Pendant le mois de décembre, Olympique.ca fait le décompte des moments sportifs canadiens qui ont marqué 2014.

Si j’aime autant les Jeux olympiques, c’est à cause des histoires qui y naissent inévitablement. La plus belle histoire des Jeux de 2014 à Sotchi est celle du patineur de vitesse qui a cédé sa place à son coéquipier, lui donnant l’occasion de gagner une médaille.

Gilmore Junio en a étonné plus d’un en donnant sa place au 1000 m à Denny Morrison. Qui donne sa place aux Jeux olympiques? Quand j’ai rencontré Gilmore en mai 2013, j’ai tout de suite su que c’était un bon gars, et que s’il y a une personne dans l’équipe qui est capable d’autant de générosité, c’est bien lui.

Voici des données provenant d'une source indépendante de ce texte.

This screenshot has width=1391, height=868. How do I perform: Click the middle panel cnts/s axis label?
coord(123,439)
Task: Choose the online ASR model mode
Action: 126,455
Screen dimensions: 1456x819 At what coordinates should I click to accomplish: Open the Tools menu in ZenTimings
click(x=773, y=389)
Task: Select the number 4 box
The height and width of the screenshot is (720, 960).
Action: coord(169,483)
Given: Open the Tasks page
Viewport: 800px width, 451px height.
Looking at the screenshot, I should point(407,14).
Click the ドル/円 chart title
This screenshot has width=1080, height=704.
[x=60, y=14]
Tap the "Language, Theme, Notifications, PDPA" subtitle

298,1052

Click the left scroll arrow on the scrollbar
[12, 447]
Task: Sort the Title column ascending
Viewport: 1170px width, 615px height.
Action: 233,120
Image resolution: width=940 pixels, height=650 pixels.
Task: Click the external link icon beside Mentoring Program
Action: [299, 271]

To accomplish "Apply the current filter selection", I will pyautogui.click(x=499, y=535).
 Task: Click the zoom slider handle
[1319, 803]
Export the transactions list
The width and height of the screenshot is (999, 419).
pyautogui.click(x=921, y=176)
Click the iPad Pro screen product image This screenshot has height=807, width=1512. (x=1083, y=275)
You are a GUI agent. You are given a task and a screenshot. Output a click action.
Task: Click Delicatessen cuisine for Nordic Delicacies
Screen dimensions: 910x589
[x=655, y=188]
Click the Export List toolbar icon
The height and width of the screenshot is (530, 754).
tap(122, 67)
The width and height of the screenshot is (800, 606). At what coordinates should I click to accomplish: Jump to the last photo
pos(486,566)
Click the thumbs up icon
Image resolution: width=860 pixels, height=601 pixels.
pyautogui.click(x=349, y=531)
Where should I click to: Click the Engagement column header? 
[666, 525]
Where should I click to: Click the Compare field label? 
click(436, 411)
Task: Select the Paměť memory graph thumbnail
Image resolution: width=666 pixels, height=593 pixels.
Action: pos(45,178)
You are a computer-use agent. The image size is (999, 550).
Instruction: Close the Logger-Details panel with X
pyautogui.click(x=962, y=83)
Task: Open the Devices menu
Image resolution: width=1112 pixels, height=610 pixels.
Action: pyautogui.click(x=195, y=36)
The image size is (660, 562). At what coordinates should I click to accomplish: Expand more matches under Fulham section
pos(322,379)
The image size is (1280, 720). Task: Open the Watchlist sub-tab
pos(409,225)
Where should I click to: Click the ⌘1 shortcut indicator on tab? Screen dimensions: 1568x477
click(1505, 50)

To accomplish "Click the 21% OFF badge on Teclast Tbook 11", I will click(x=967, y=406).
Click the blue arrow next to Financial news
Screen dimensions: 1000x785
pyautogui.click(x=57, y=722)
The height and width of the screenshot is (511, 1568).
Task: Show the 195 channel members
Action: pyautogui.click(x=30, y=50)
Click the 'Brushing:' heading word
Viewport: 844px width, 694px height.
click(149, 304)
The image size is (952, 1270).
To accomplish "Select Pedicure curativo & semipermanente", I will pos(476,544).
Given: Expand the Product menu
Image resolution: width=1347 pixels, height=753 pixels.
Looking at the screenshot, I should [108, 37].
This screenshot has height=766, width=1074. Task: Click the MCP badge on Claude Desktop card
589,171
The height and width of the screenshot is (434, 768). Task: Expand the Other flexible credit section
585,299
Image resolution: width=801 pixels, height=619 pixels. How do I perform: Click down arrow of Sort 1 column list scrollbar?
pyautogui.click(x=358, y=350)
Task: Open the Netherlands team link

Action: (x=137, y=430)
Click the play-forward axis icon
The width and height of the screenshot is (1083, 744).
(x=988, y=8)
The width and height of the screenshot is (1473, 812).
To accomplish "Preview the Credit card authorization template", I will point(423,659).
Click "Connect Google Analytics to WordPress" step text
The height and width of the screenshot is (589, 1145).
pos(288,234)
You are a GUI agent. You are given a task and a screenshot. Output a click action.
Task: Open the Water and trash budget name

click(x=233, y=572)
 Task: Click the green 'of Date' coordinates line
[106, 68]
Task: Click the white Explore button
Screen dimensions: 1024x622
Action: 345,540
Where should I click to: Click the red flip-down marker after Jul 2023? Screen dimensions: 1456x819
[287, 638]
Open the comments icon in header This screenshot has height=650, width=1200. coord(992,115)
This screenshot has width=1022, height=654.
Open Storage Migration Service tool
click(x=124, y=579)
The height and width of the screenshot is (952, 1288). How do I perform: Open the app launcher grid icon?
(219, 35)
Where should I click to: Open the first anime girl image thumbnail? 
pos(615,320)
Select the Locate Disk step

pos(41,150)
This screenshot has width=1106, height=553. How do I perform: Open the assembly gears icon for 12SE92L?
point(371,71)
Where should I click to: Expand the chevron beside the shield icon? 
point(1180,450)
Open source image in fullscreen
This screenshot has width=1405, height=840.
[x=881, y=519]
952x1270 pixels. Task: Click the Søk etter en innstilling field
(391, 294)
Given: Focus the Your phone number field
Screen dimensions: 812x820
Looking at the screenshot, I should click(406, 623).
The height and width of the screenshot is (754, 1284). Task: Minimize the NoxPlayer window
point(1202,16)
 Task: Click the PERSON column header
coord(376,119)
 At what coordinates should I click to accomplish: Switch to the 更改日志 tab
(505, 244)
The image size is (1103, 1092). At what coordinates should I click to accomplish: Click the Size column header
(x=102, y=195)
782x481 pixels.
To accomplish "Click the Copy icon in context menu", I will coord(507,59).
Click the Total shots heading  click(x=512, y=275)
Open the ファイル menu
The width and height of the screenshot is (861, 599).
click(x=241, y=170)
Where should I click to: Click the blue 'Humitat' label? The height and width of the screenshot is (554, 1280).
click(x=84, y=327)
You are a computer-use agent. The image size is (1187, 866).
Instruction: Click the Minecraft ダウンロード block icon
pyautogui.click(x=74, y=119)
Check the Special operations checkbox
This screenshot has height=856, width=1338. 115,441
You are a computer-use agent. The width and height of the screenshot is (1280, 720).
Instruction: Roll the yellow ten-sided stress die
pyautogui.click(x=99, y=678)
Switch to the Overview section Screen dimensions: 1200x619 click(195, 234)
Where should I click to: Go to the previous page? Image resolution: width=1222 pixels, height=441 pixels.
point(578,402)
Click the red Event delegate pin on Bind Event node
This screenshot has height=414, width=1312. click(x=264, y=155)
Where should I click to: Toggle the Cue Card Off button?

J’ai un faible pour Denny parce que c’est l’un des premiers athlètes olympiques canadiens que j’ai rencontrés et interviewés. Sa personnalité attachante m’a donné envie de l’encourager dans les moments de gloire comme dans les moments difficiles.
Mais après sa chute en sortant du dernier virage du 1000 m lors des essais canadiens, on pensait que sa seule course individuelle à Sotchi serait le 1500 m. C’était avant qu’un message texte ne change le cours de l’histoire. Gilmore, qui était le troisième Canadien qualifié sur quatre, savait bien quel patineur de l’équipe avait les meilleures chances de mettre la main sur une médaille olympique, et c’est pourquoi il a écrit à Denny de se préparer pour la compétition.

Le jour de la course, je ne savais pas à quoi m’attendre. Même s’il avait terminé au pied du podium à plus d’une reprise avant les Jeux, Denny n’avait pas gagné de médaille en Coupe du monde de l’automne. Mais le moment venu, je voulais que Denny gagne une médaille encore plus que tous les autres athlètes canadiens.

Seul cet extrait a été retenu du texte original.